■ Directive
Write out all of the data again with each "icon" changed to "symbol" and everything else kept the same. Leave the pictures out of your answer.

Records in a dataset
[BEGIN]

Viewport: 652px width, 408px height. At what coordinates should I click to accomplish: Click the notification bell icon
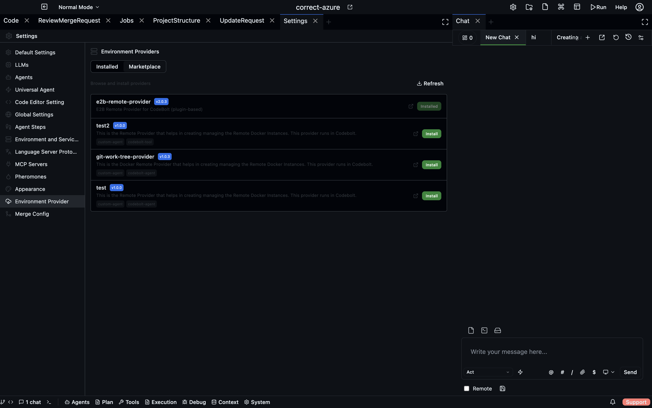point(613,402)
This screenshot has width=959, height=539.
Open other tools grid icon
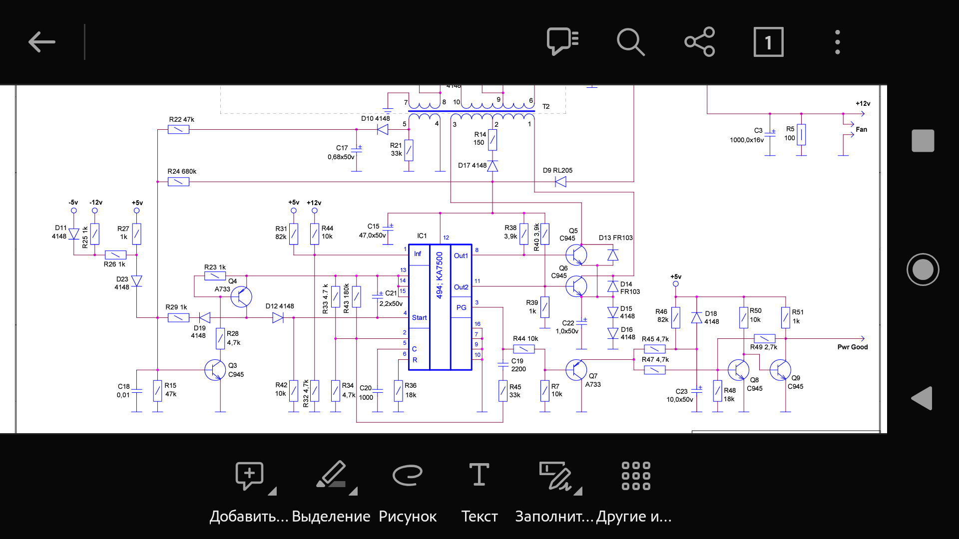click(x=636, y=475)
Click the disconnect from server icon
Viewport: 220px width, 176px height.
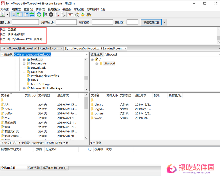[x=57, y=14]
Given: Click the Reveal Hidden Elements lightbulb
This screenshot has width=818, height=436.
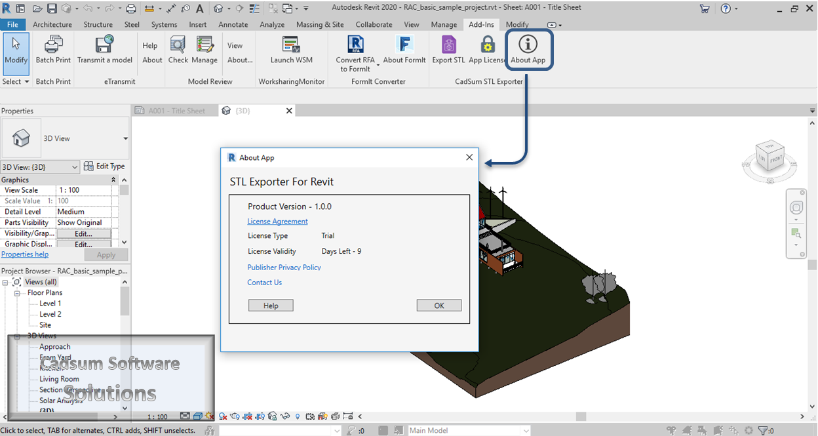Looking at the screenshot, I should coord(297,416).
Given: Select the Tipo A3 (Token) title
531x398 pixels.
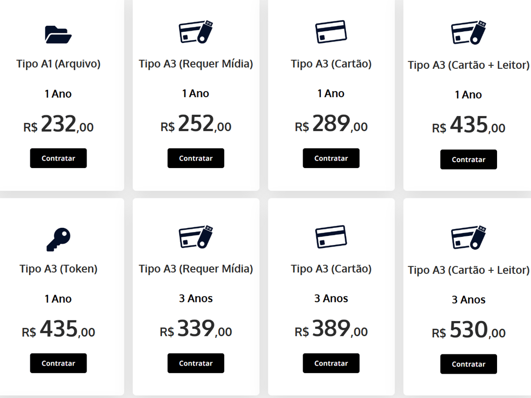Looking at the screenshot, I should tap(58, 268).
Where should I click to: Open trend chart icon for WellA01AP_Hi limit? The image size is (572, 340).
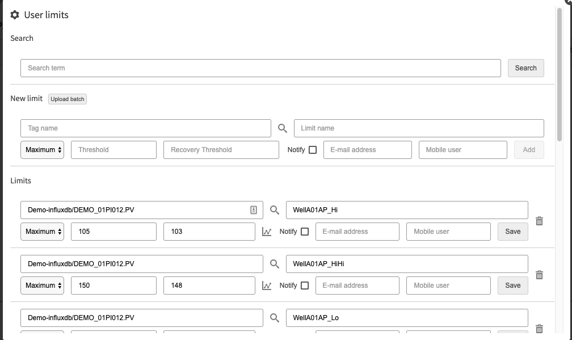point(267,232)
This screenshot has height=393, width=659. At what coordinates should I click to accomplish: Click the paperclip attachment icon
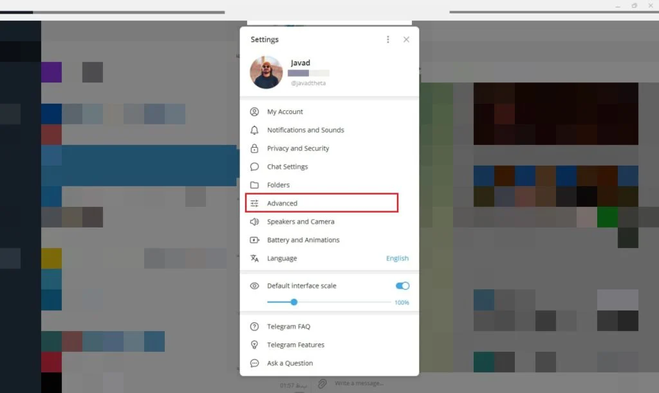[322, 383]
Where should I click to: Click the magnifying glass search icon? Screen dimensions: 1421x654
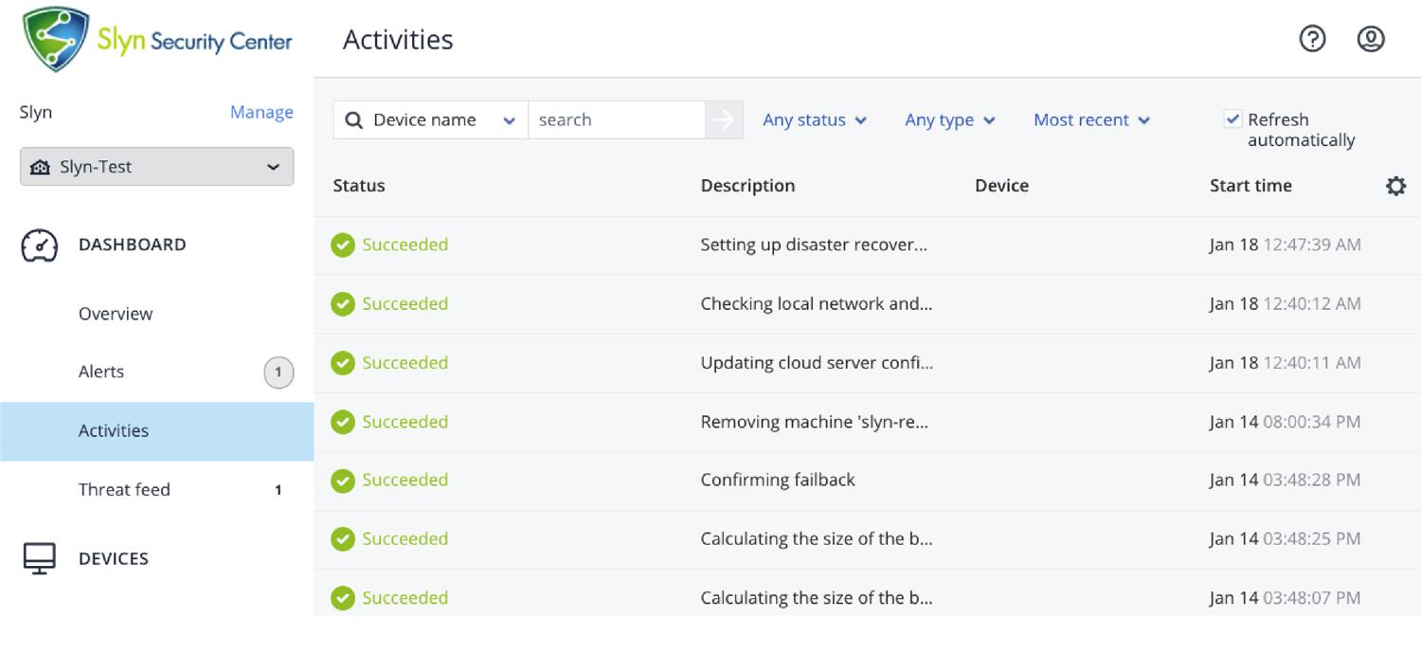pos(354,120)
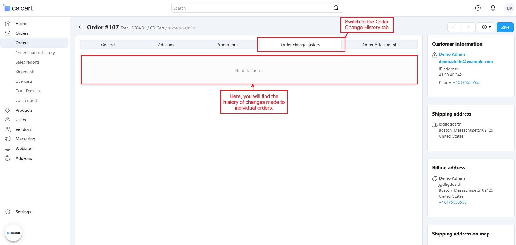Open the gear actions dropdown
This screenshot has width=516, height=245.
[486, 27]
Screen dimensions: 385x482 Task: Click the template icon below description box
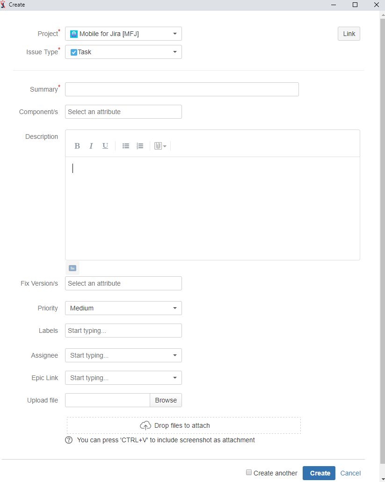click(72, 268)
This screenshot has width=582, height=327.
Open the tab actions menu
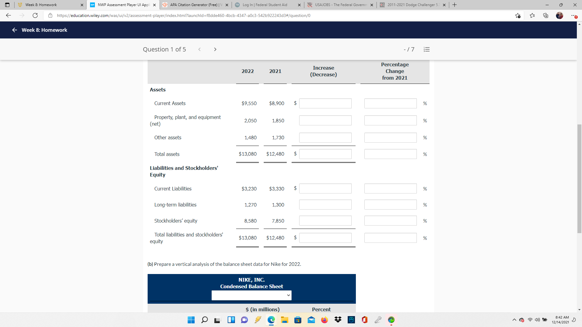tap(7, 5)
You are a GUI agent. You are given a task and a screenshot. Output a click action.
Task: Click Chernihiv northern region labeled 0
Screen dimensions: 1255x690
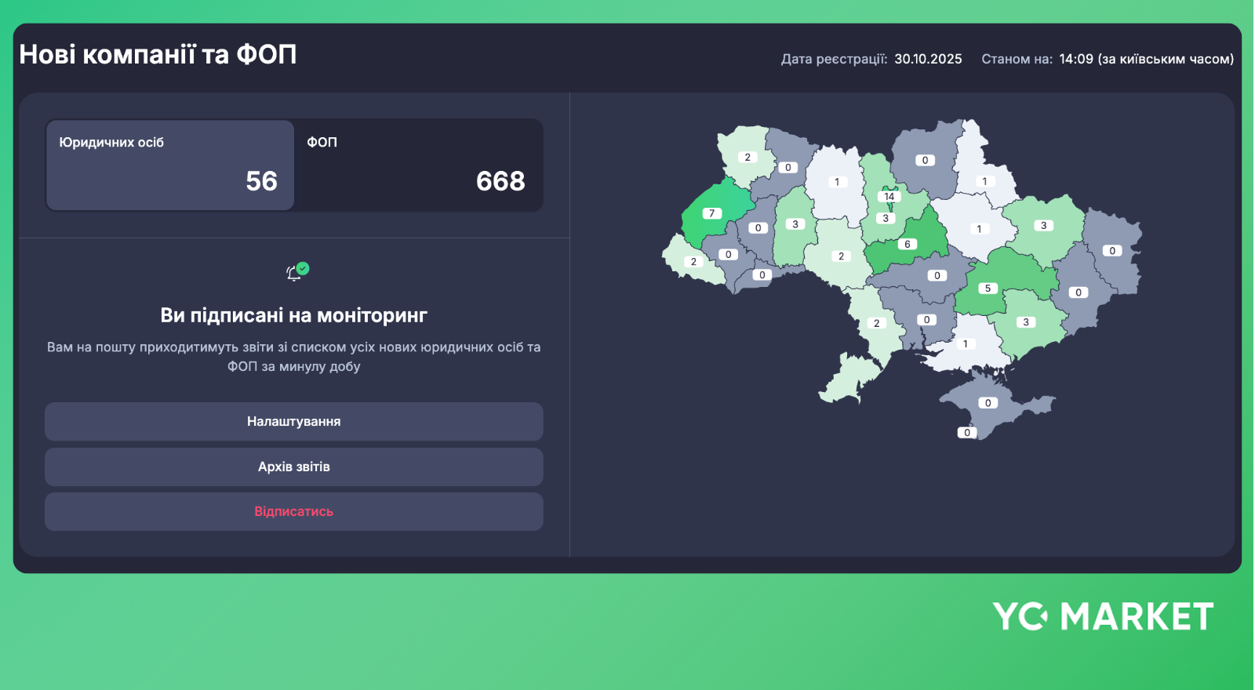pos(925,161)
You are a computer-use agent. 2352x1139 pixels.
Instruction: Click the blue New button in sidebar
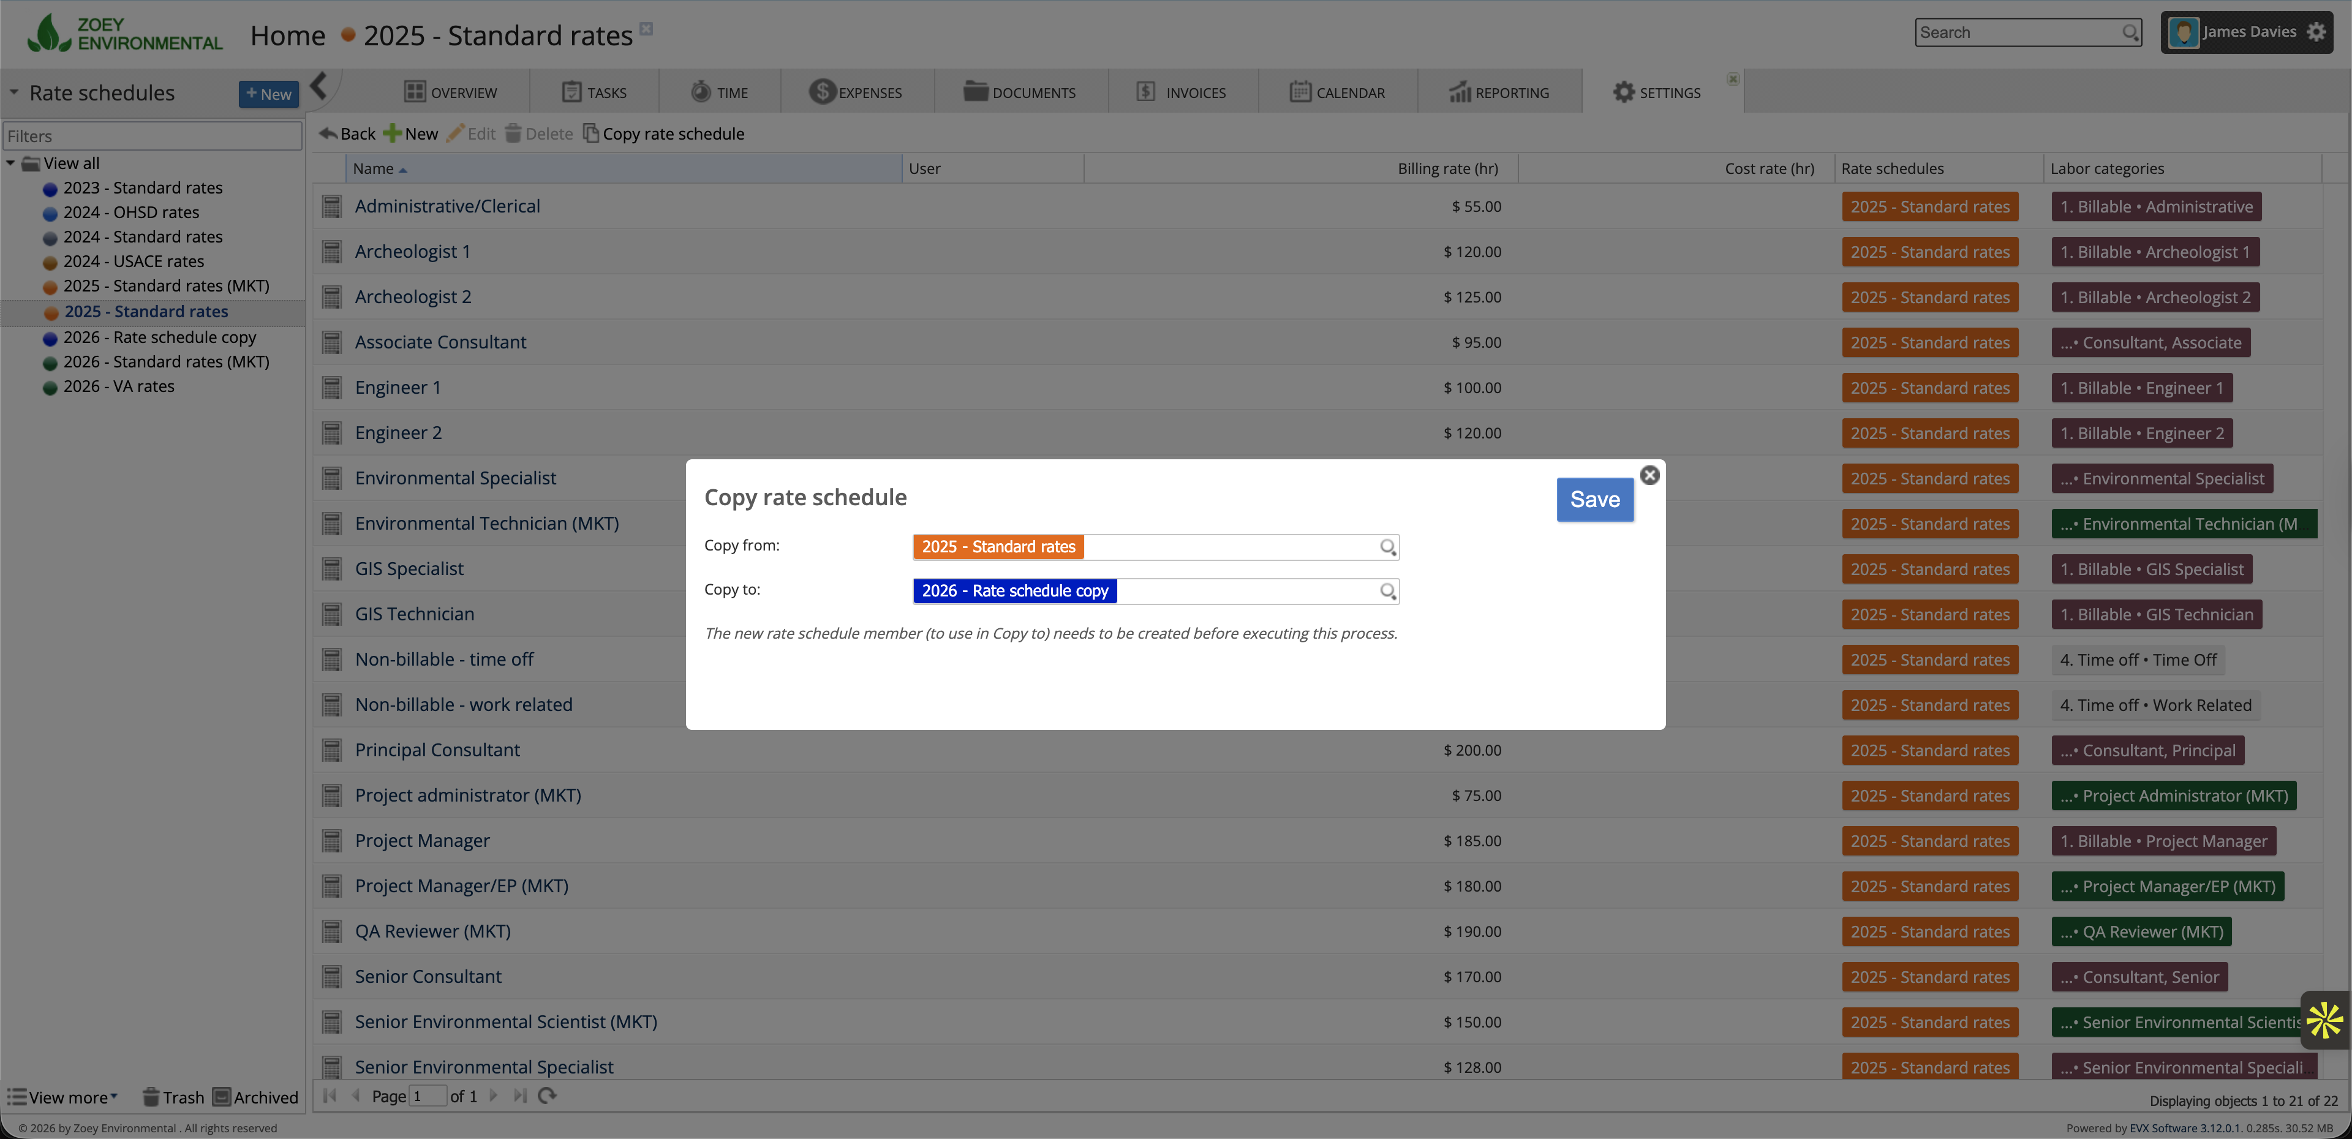click(268, 93)
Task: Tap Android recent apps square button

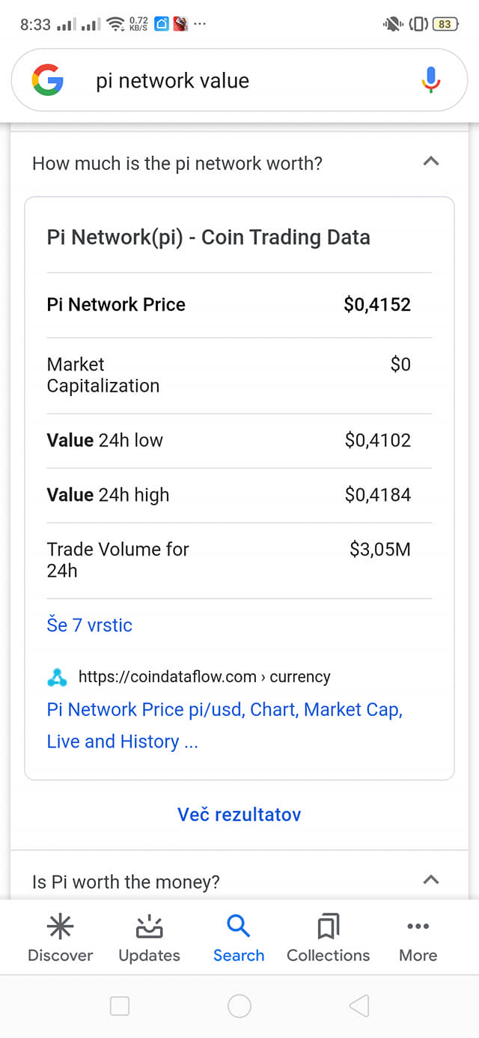Action: [120, 1006]
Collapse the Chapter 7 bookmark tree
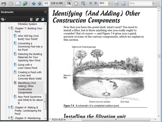 (x=9, y=28)
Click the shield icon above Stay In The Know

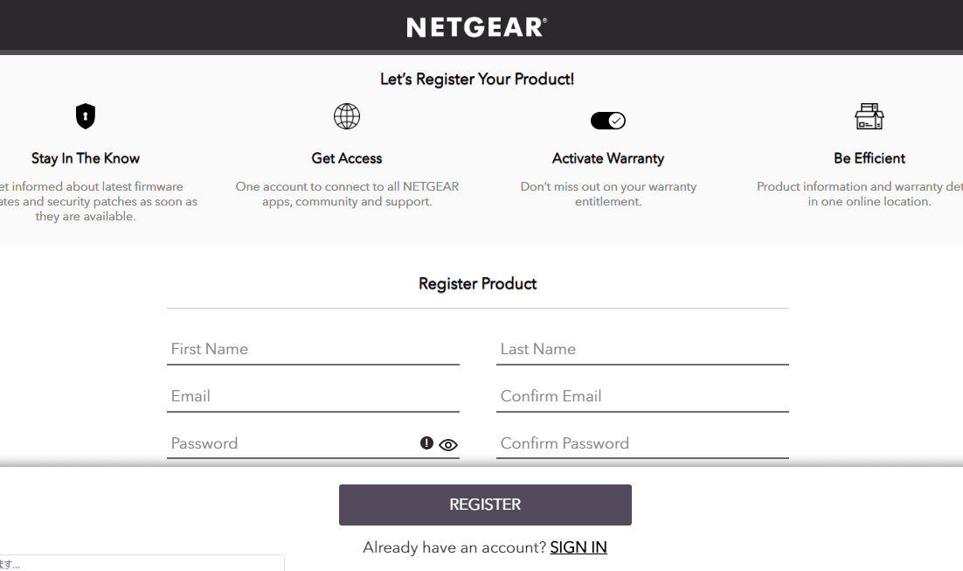point(85,116)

[END]

■ Output of the task
Viewport: 652px width, 408px height. At what coordinates should I click to accomplish: Click the notification bell symbol
point(613,402)
This screenshot has width=959, height=539.
Open other tools grid symbol
click(x=636, y=475)
Click the disconnect from server symbol
Viewport: 220px width, 176px height.
[x=57, y=14]
Given: Click the Reveal Hidden Elements lightbulb
This screenshot has width=818, height=436.
Looking at the screenshot, I should coord(297,416).
Given: Select the Tipo A3 (Token) title
531x398 pixels.
Looking at the screenshot, I should tap(58, 268).
Where should I click to: Open trend chart symbol for WellA01AP_Hi limit? The image size is (572, 340).
point(267,232)
This screenshot has height=393, width=659. At what coordinates should I click to accomplish: Click the paperclip attachment symbol
[322, 383]
Where should I click to: Click the magnifying glass search symbol? Screen dimensions: 1421x654
pos(354,120)
Open the gear actions dropdown
This screenshot has width=516, height=245.
[486, 27]
Screen dimensions: 385x482 Task: Click the template symbol below description box
click(72, 268)
This screenshot has width=582, height=327.
Open the tab actions menu
tap(7, 5)
You are a GUI agent. You are given a task and a screenshot. Output a click action.
Task: Click Chernihiv northern region labeled 0
Screen dimensions: 1255x690
pos(925,161)
You are a computer-use agent. 2352x1139 pixels.
Instruction: Click the blue New button in sidebar
click(268, 93)
Task: Tap Android recent apps square button

Action: [120, 1006]
Collapse the Chapter 7 bookmark tree
 (x=9, y=28)
Click the shield symbol above Stay In The Know

point(85,116)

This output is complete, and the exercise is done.